By early winter of 2021, Lara’s* middle son was slipping away.
In prepandemic times, he’d been a happy-go-lucky middle schooler—smart but not a grade-grubber, happy to hang out and skateboard with his buddies from his Southwest Portland middle school. But as the months of remote school slipped by, he started losing weight, and losing interest in the world around him, glued to the screen in his small bedroom, where he often didn’t bother to lift the shades to let in the light.
“I did everything—I bribed him, I sat with him, I sometimes did that work for him and turned it in myself, since he would get despondent seeing his crappy grades,” says Lara, who couldn’t always be there during the school day to monitor her son because of work demands. “I don’t let my kids off on stuff, but he became really depressed.”
Remote learning worked for her older son, Lara says. He had a job and drove himself to and from work while keeping up with online learning at his public high school. But by spring, she and her husband had made an anguished decision for their middle child: They would pull him out from public school and enrolling him at a private high school in Beaverton for his freshman year this fall.
“The emotional health and safety of my child is at risk,” says Lara, who said she’d lost faith that her public school would open without disruption in the fall. “I didn’t feel like I had a choice.”
Pinpointing exact application numbers at area private schools is impossible. Schools keep that information close to their chests. But talk to any admissions director from a local private school (and Portland Monthly has talked to 61 of them this year; our upcoming fall issue includes the results of our annual private schools survey) and they’ll all tell you the year of distance learning brought a distinct rush of interested applicants to their doorstep.
“The story that came up over and over is that the parents had a window into their own child’s education,” because of distance learning, says Janet Reynoldson, outgoing admissions director at the Arbor School in Tualatin. “They came looking for something more contextualized, more hands-on, more relationship-based.”
It is also hard to precisely trace whether the applicants were coming from public schools, private schools, or home-schooling backgrounds.

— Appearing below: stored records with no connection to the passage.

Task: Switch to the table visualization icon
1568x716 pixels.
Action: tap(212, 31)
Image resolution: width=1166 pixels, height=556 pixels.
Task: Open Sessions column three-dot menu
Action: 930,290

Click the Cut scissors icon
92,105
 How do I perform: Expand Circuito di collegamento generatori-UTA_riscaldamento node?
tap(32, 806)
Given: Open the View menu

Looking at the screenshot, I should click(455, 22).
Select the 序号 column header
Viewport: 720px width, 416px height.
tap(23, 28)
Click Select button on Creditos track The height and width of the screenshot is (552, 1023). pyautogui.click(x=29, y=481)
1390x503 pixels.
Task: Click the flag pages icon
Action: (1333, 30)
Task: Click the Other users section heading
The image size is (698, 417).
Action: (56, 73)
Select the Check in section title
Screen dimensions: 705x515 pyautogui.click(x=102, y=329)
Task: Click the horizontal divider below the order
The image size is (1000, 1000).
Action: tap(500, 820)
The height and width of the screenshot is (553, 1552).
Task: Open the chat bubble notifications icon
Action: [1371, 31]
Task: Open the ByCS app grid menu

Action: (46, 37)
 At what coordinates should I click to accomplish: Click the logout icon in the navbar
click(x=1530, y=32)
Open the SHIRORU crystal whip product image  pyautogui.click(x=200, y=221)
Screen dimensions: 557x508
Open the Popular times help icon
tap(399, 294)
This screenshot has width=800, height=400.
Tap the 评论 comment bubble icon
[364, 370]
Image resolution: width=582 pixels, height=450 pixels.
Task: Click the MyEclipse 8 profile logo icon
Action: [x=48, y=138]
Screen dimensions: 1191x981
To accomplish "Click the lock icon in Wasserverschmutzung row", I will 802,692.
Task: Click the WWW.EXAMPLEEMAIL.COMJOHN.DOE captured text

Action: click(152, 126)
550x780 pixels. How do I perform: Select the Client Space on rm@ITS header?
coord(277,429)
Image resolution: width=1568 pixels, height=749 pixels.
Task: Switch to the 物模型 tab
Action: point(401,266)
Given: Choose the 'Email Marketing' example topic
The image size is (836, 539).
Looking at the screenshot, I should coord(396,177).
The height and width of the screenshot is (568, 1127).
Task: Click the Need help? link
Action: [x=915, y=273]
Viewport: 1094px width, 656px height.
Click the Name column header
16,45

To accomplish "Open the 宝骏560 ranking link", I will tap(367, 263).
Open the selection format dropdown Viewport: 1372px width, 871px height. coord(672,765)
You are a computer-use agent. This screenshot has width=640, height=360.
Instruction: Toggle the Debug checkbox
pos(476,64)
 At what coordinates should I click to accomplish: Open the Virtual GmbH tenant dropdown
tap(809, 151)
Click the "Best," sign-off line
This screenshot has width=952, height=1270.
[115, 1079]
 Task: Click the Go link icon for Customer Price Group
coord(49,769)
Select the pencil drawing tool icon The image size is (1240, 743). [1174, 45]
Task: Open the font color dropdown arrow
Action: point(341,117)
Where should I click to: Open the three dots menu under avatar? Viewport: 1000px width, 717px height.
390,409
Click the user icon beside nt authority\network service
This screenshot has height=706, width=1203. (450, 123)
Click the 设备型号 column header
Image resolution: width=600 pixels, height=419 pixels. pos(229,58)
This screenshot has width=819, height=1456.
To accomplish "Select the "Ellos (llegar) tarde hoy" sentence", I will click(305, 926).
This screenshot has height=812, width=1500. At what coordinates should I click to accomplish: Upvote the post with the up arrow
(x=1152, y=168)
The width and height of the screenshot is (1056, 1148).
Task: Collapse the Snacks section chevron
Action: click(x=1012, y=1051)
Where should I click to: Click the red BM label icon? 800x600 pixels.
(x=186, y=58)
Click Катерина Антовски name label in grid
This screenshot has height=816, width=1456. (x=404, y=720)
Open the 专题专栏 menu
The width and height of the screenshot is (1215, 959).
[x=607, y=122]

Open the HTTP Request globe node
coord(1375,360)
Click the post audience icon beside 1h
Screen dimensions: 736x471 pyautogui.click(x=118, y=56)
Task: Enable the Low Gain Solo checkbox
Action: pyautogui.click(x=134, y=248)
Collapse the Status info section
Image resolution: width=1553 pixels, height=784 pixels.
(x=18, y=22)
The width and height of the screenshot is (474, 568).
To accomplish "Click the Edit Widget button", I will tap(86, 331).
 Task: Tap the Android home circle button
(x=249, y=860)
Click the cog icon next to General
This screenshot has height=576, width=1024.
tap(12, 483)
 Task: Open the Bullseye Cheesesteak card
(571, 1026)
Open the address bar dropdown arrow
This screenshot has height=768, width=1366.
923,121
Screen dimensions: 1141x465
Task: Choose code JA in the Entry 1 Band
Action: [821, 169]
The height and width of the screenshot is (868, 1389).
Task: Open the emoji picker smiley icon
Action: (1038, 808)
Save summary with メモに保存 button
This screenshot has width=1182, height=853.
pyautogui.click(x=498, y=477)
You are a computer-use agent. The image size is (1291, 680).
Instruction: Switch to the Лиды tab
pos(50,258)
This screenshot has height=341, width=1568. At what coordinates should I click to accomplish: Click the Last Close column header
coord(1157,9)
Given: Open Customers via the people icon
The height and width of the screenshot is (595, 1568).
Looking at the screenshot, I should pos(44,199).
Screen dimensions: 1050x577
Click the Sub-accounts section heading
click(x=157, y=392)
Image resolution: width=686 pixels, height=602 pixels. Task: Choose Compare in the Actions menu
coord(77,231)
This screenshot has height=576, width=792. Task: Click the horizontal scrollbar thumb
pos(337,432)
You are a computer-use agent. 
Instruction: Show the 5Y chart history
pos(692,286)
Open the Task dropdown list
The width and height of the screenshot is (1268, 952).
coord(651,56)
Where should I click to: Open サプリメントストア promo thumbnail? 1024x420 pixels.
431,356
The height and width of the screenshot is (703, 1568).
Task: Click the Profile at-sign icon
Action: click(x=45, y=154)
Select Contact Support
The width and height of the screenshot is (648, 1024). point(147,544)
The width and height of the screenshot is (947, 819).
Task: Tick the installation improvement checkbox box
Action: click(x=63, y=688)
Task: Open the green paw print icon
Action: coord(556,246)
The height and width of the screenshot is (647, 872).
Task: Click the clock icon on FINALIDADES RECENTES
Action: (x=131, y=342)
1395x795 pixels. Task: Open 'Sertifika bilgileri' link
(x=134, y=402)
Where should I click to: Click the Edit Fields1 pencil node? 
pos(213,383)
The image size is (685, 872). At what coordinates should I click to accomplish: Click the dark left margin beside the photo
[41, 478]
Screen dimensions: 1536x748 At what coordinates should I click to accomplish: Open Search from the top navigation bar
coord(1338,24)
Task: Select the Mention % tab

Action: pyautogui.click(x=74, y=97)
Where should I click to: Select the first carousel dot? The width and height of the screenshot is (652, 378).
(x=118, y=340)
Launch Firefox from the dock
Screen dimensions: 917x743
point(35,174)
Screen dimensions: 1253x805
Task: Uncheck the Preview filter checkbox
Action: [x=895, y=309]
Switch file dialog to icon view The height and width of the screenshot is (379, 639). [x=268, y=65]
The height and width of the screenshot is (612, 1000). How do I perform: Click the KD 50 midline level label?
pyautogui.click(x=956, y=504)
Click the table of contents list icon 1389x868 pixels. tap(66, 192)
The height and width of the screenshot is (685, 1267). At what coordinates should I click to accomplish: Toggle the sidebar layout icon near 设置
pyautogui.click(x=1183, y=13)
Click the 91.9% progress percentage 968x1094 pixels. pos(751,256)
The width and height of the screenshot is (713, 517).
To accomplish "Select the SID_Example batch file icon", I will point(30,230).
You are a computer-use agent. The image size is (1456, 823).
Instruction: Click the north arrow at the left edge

If the bulk of new admissions this year came from the public school system, that should show up via decreased enrollment when numbers are released this fall, and ultimately less funding, since that is allocated per pupil under the state’s formula.
Some of those students certainly peeled off to area Catholic schools, which are far cheaper than the region’s pedigreed independent schools, tend to offer rolling admissions, making midyear entry possible, and can be found in neighborhoods all over the city and suburbs. They were also among the first to open more broadly when state metrics permitted it in midwinter of 2021, causing a spike in midyear transfer applications. (It helps to have empty churches that can double as makeshift classrooms for social distancing purposes.)
Take St. Rose School in Northeast Portland. In a typical year, principal Christine Penwell says, they might see applications from 70 hopeful families. In 2021, 140 families applied, and this fall, their student body will grow by 50 kids.
“From mid-November to mid-February, I felt like I was meeting with families three times a day over the course of the week,” Penwell says. “I think there was an appreciation for the nimbleness that a smaller community brings. You can make these decisions differently than a bigger system might have to.”
Six different admissions officers said interest especially swelled for incoming third through seventh graders—an age group that’s theoretically old enough to have done Zoom school unsupervised, yet particularly struggled to resist the lure of video games and YouTube during distance learning.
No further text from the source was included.